** Task brief **
Strip out the pictures and output each remaining line of the data word for word.

▬▬▬

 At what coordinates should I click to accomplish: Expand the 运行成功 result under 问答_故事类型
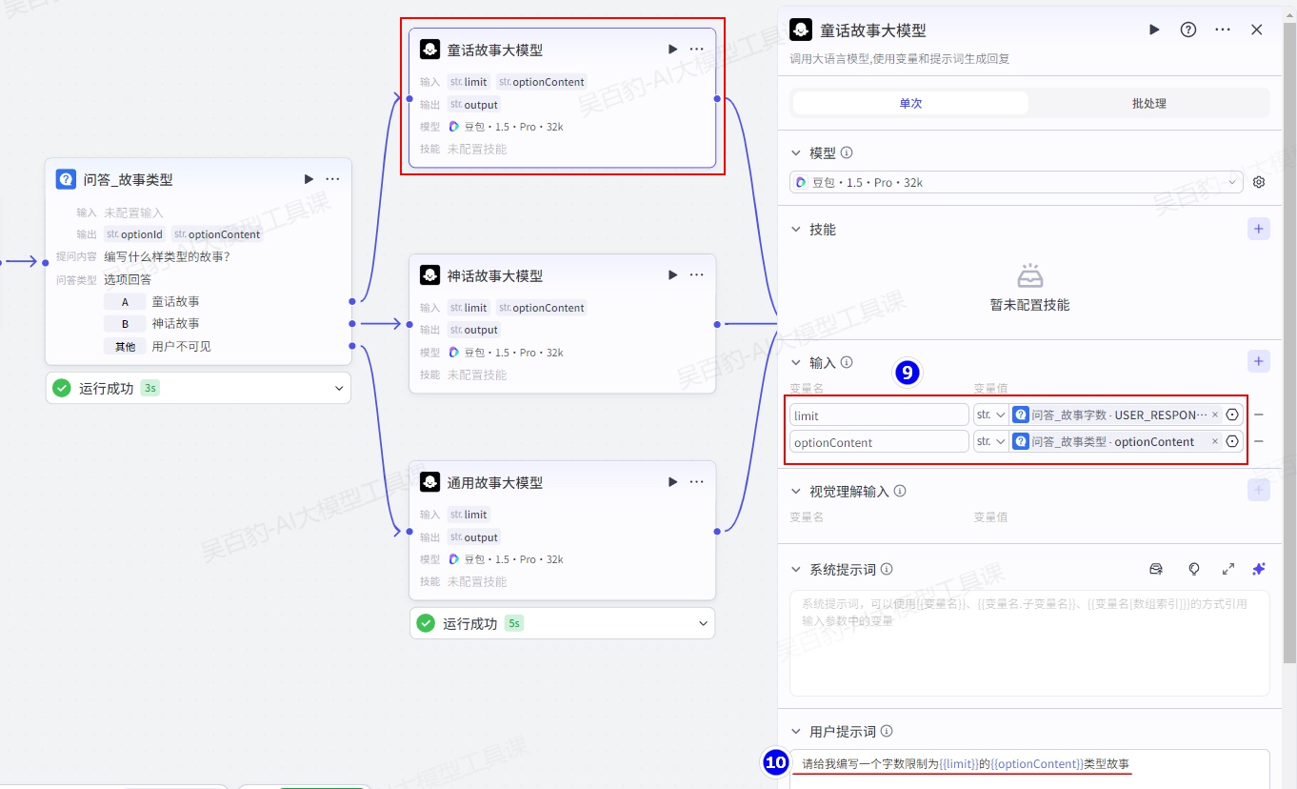point(339,388)
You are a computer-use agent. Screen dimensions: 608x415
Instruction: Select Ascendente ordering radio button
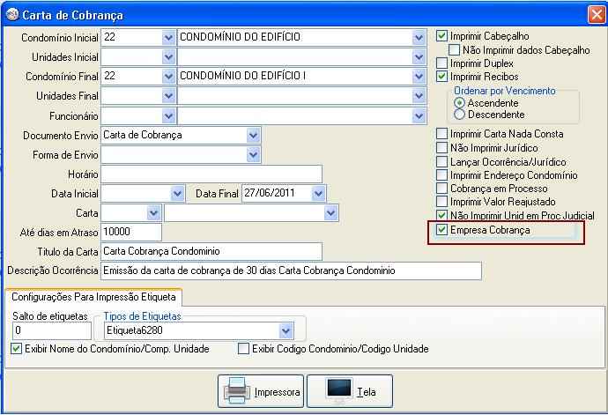pyautogui.click(x=459, y=103)

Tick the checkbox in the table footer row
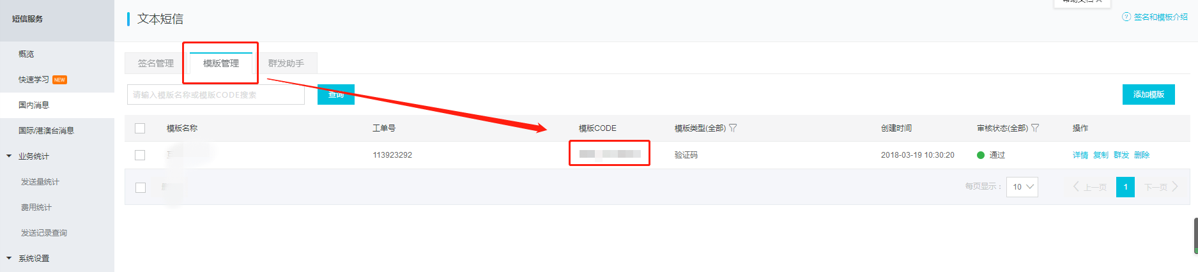point(141,187)
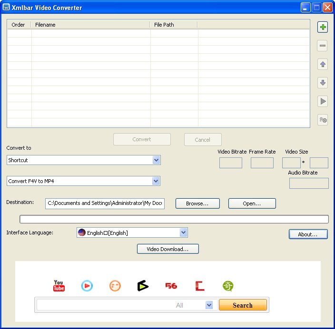Viewport: 335px width, 329px height.
Task: Click the File Path column header
Action: pyautogui.click(x=174, y=25)
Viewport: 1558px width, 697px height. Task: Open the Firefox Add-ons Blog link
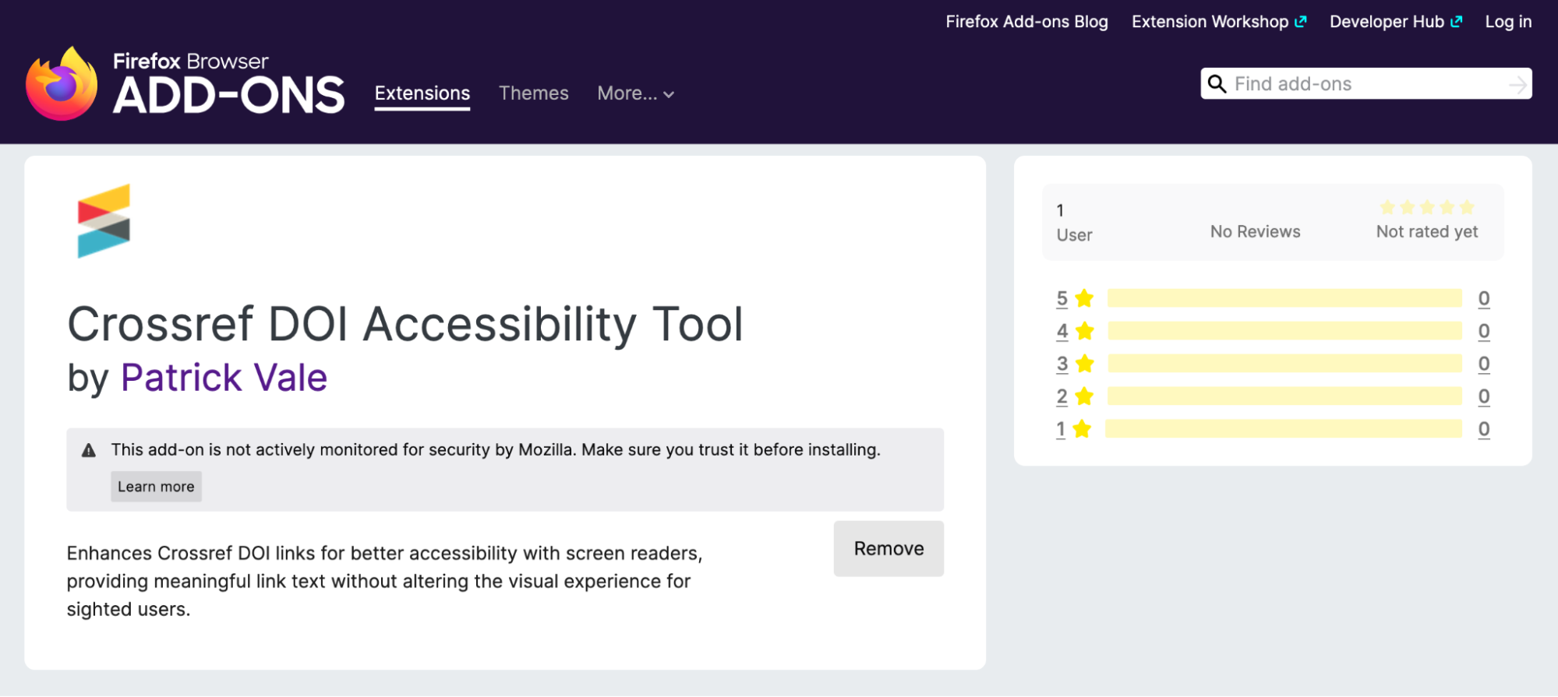pos(1026,22)
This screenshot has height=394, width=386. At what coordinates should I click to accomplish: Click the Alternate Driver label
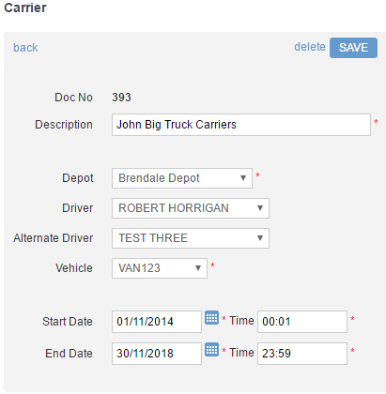coord(54,238)
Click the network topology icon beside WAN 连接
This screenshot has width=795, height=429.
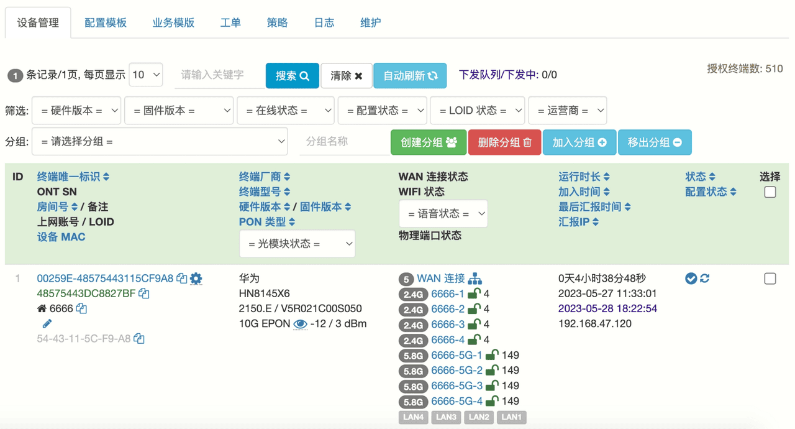pos(475,279)
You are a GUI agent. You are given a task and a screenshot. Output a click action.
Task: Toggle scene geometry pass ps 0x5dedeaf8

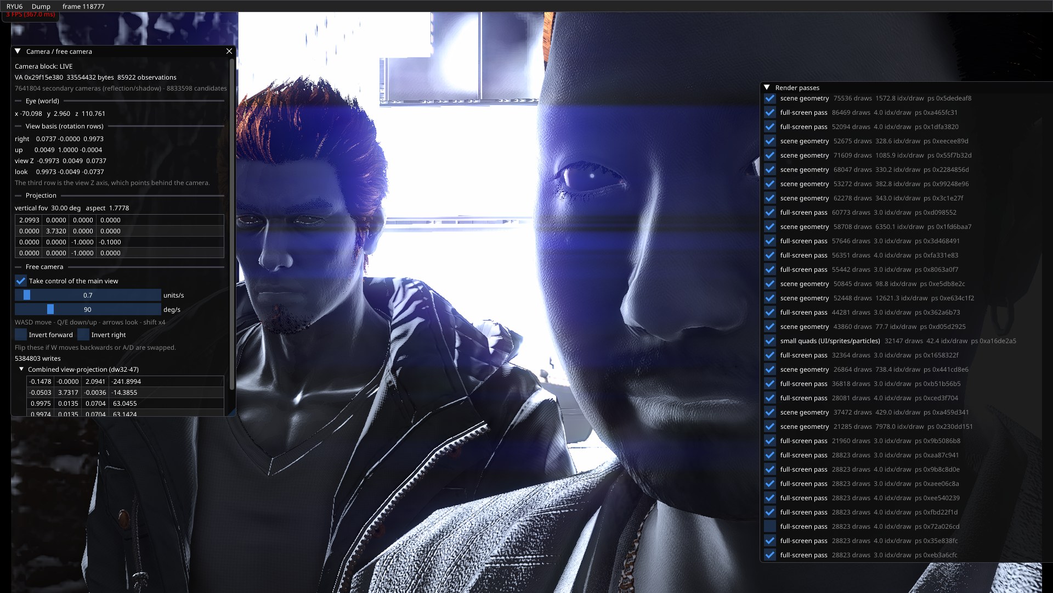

▬▬▬

** Result of this exercise **
 At what coordinates should I click to accomplish: Expand the 运行成功 result under 问答_故事类型
point(339,388)
You are a computer-use agent. Screen dimensions: 608x415
Instruction: Select Ascendente ordering radio button
pyautogui.click(x=459, y=103)

Tick the checkbox in the table footer row
point(141,187)
Viewport: 335px width, 329px height.
Task: Click the File Path column header
Action: pyautogui.click(x=174, y=25)
Viewport: 1558px width, 697px height. Task: Open the Firefox Add-ons Blog link
pos(1026,22)
This screenshot has height=394, width=386. At what coordinates should I click to accomplish: Click the Alternate Driver label
coord(54,238)
Click the network topology icon beside WAN 连接
This screenshot has width=795, height=429.
pos(475,279)
You are a GUI agent. You are given a task and a screenshot. Output a click action.
Task: Toggle scene geometry pass ps 0x5dedeaf8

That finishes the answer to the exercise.